Felix Neureuther hat das letzte Weltcup-Rennen der Saison gewonnen. Der Deutsche verwies im Slalom auf der Lenzerheide Marcel Hirscher (Ö) und Ivica Kostelic (Kro) auf die weiteren Podestplätze. Mit Markus Vogel war der einzige Schweizer bereits im ersten Lauf ausgeschieden.

Trotz erheblicher Rückenprobleme feierte Felix Neureuther im Slalom seinen 3. Sieg in diesem Winter und den 5. insgesamt. Der 28-Jährige hatte erst nach einer Spritzenbehandlung an den Start gehen können.

Neureuther, der zuvor in München und in Wengen triumphiert hatte, siegte vor Weltmeister Marcel Hirscher (+0,36 Sekunden) und Ivica Kostelic (+0,51).

«Meine Saison war gewaltig. Es war halt einer da im Slalom, ein Übermensch - der Marcel Hirscher», sagte Neureuther, der sich im Slalom-Weltcup und an der WM hinter Hirscher einreihen musste.

Unglaubliche Konstanz bei Hirscher

Hirscher hatte sich die kleine Kugel des Slalom-Weltcups bereits am letzten Wochenende gesichert. Die Bilanz des Gesamtweltcup-Siegers im Stangenwald ist beeindruckend: Der 24-Jährige stand in allen 11 Weltcup-Slaloms des Winters auf dem Podium und feierte dabei 5 Siege. Bei insgesamt 21 Wettkämpfen in den technischen Disziplinen (inkl. WM) fuhr Hirscher unglaubliche 20 Mal in die ersten Drei. «Es ist kaum zu fassen. Es ist fast surreal», bilanziert der Österreicher seine Saison.

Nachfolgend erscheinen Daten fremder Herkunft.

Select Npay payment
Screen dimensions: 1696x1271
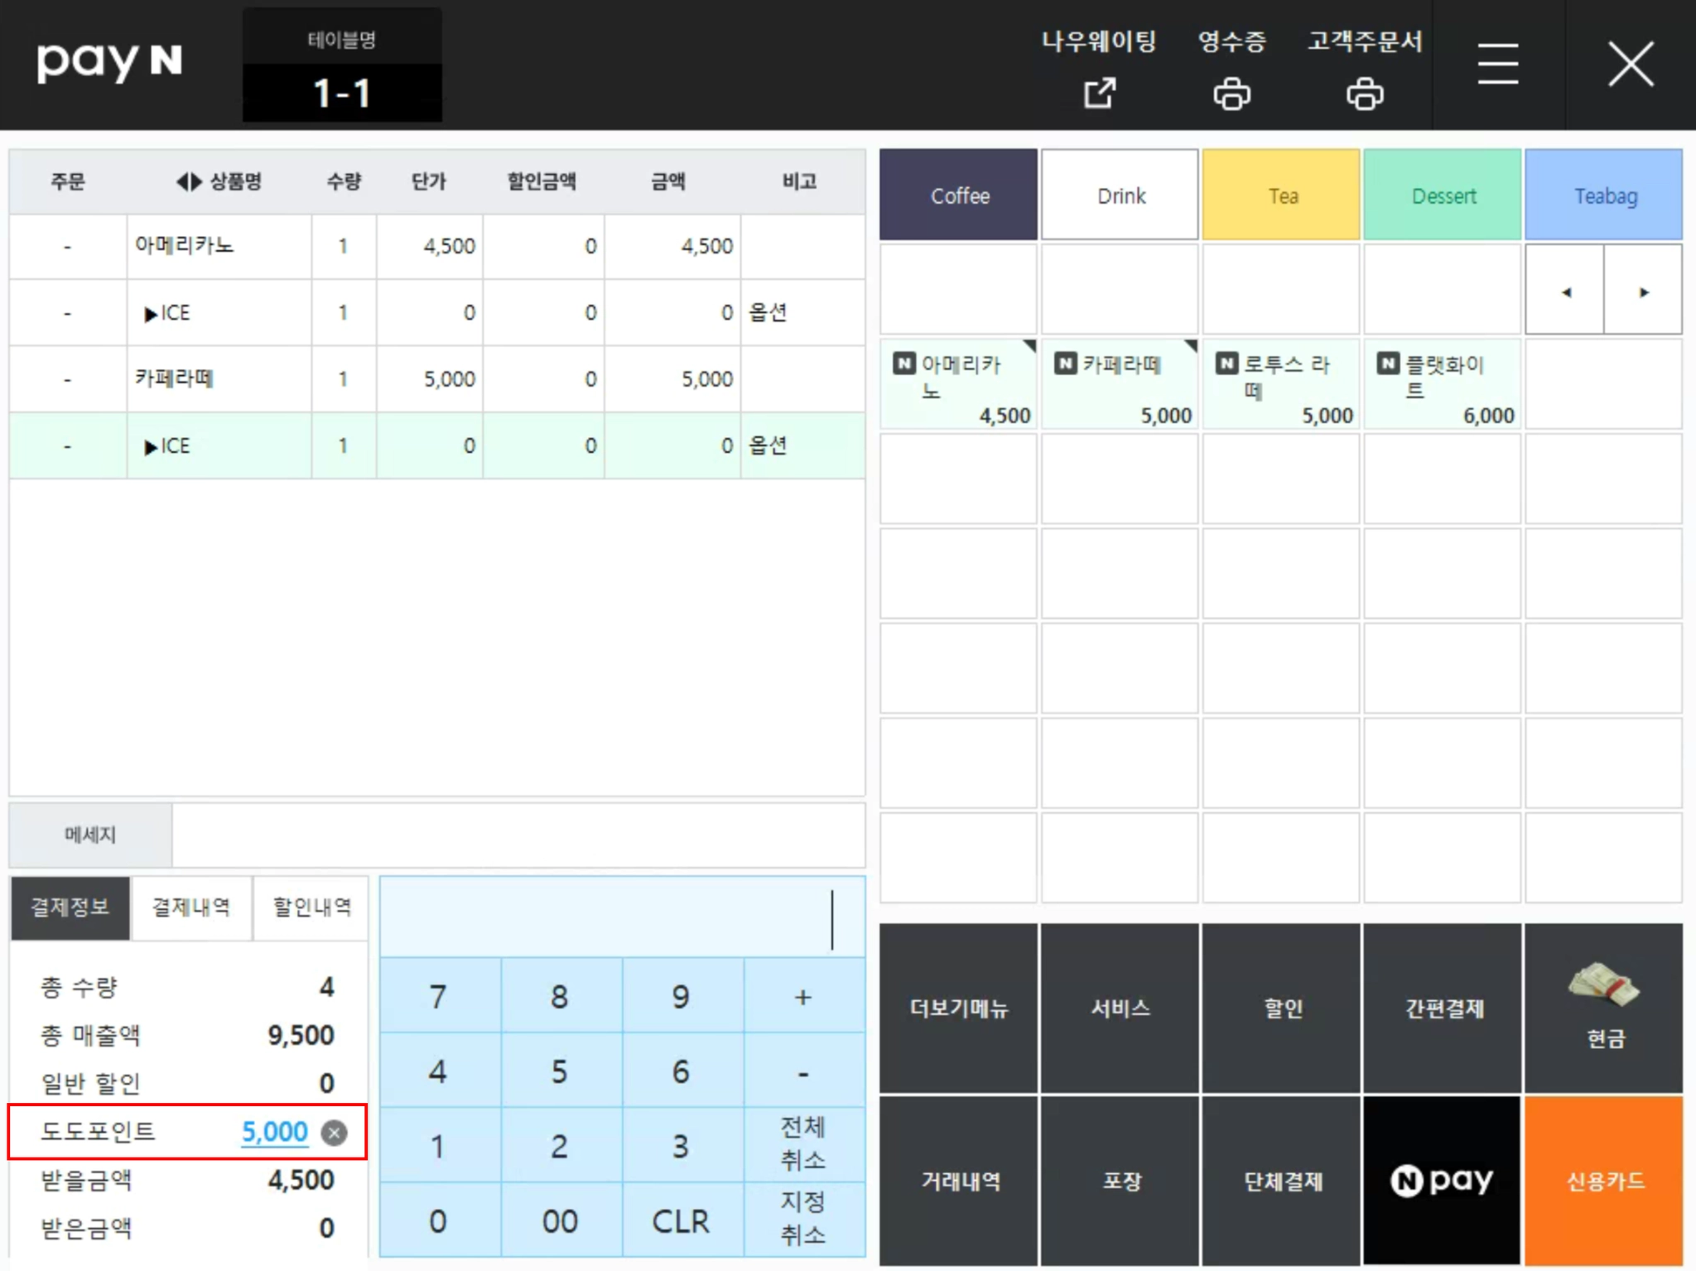click(x=1442, y=1180)
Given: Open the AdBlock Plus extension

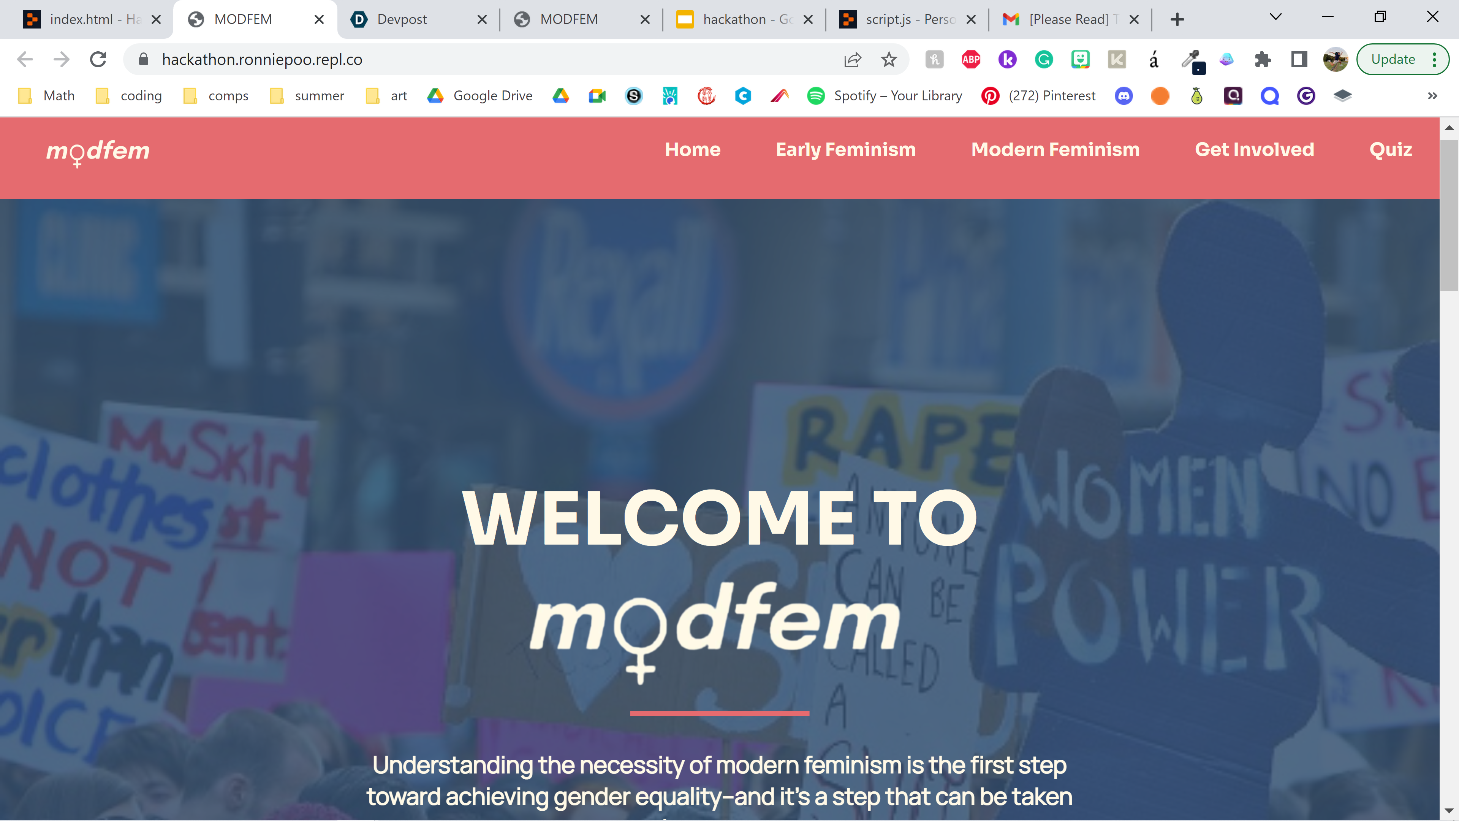Looking at the screenshot, I should (971, 59).
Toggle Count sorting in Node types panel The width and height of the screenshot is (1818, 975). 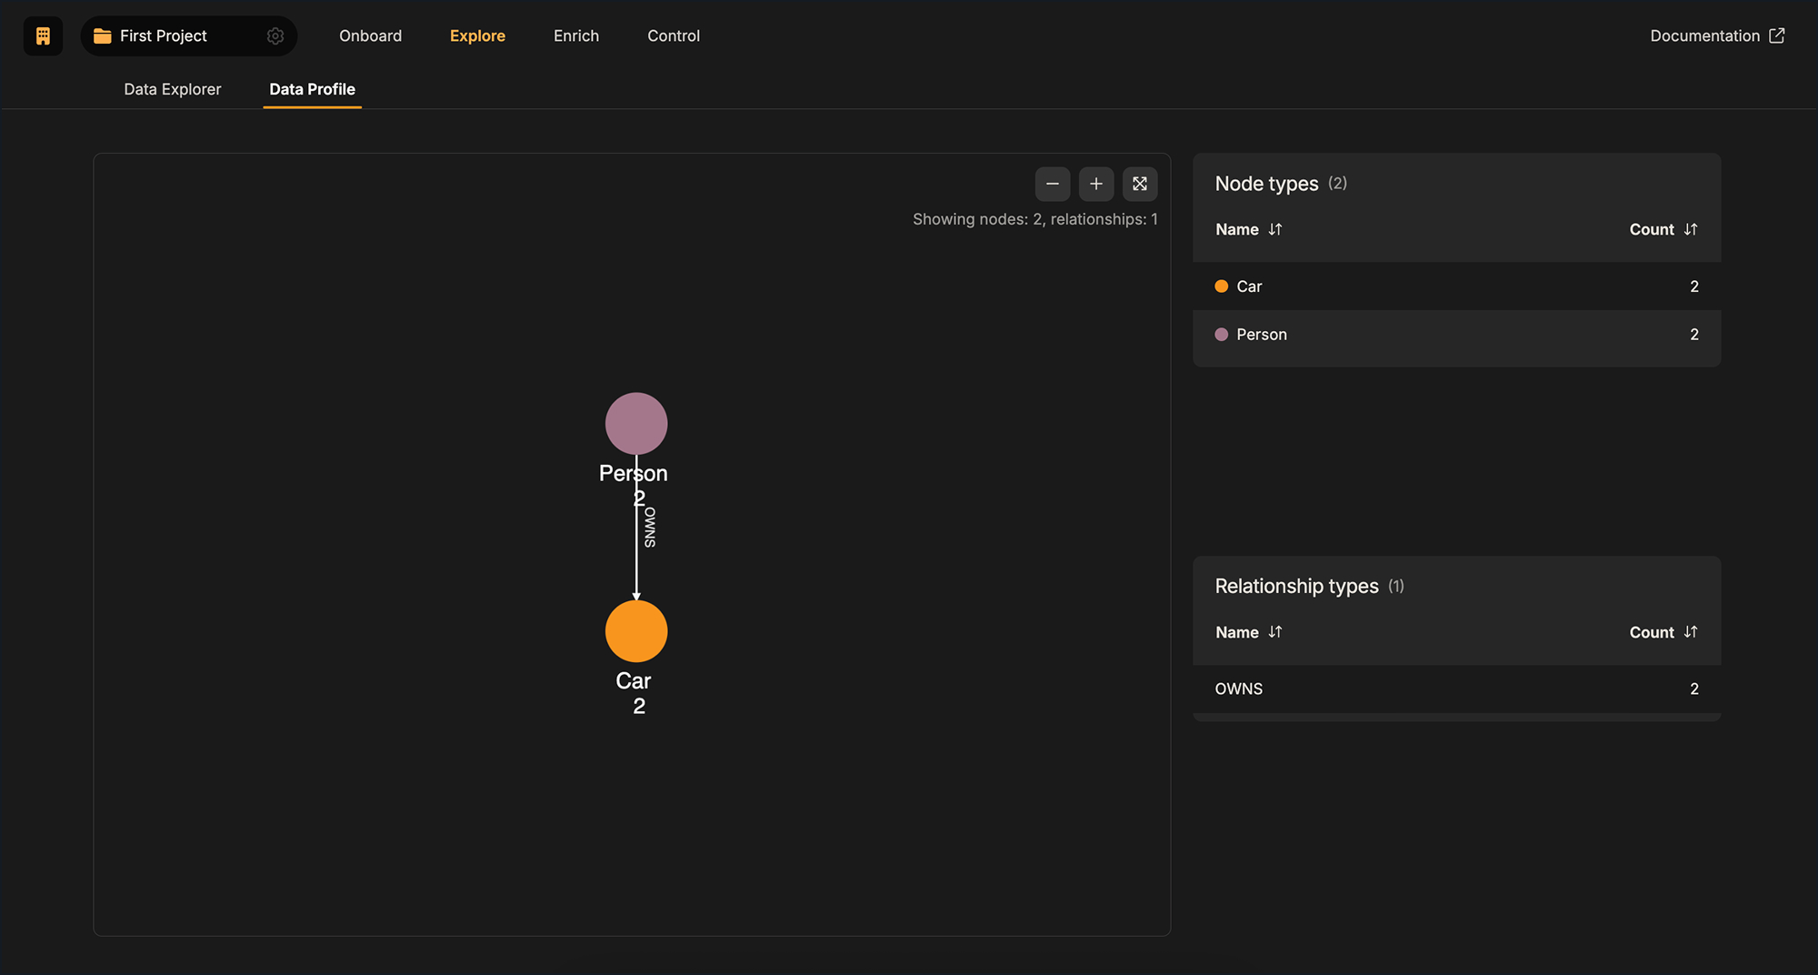[x=1691, y=229]
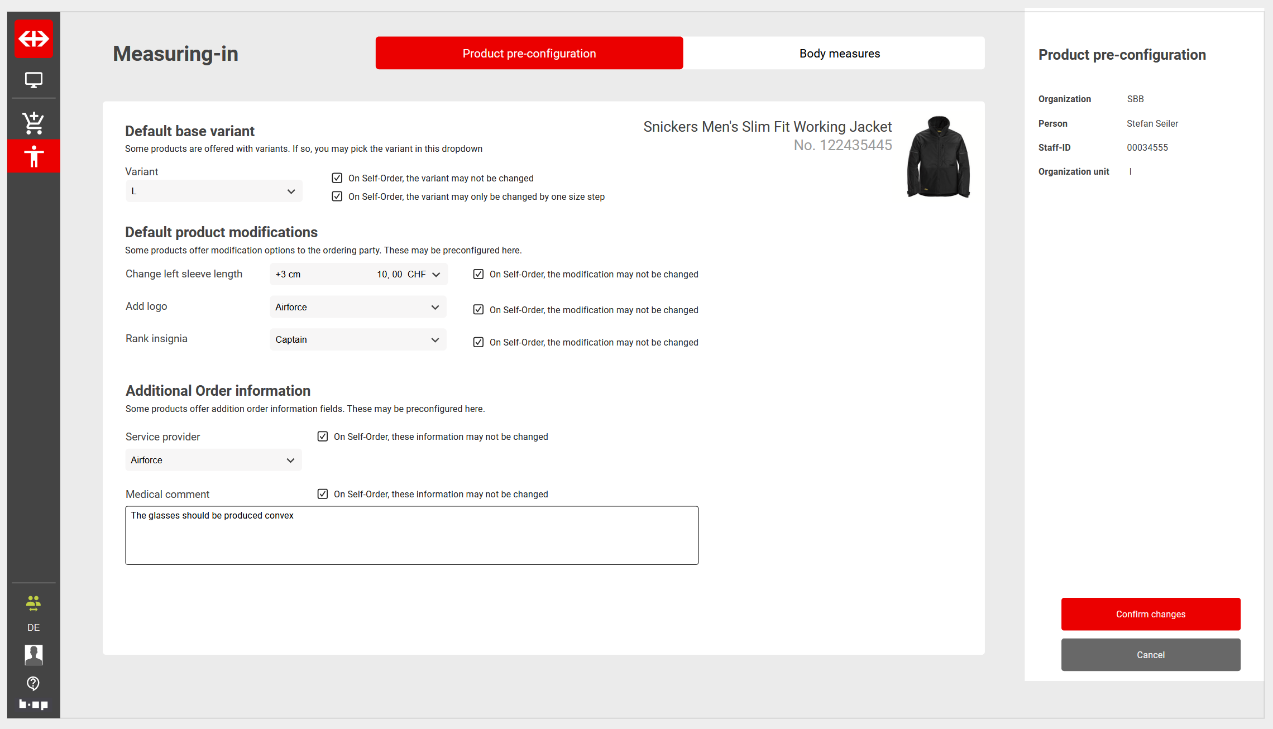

Weiterer Dämpfer für die Schweiz

Für das Schweizer Männer-Team hat die Saison mit einer weiteren Enttäuschung, respektive mit einem Nuller, geendet. Markus Vogel, der einzige Swiss-Ski-Athlet am Start, schied bereits im 1. Lauf im obersten Streckenabschnitt nach wenigen Toren aus. 

«So ein Abschluss tut weh», gestand ein sichtlich niedergeschlagener Vogel. Bereits die letzten beiden Monate seien nicht nach Wunsch verlaufen. «Zuletzt hatte ich aber im Training ein gutes Gefühl. Aber nun muss ich im Sommer über die Bücher.»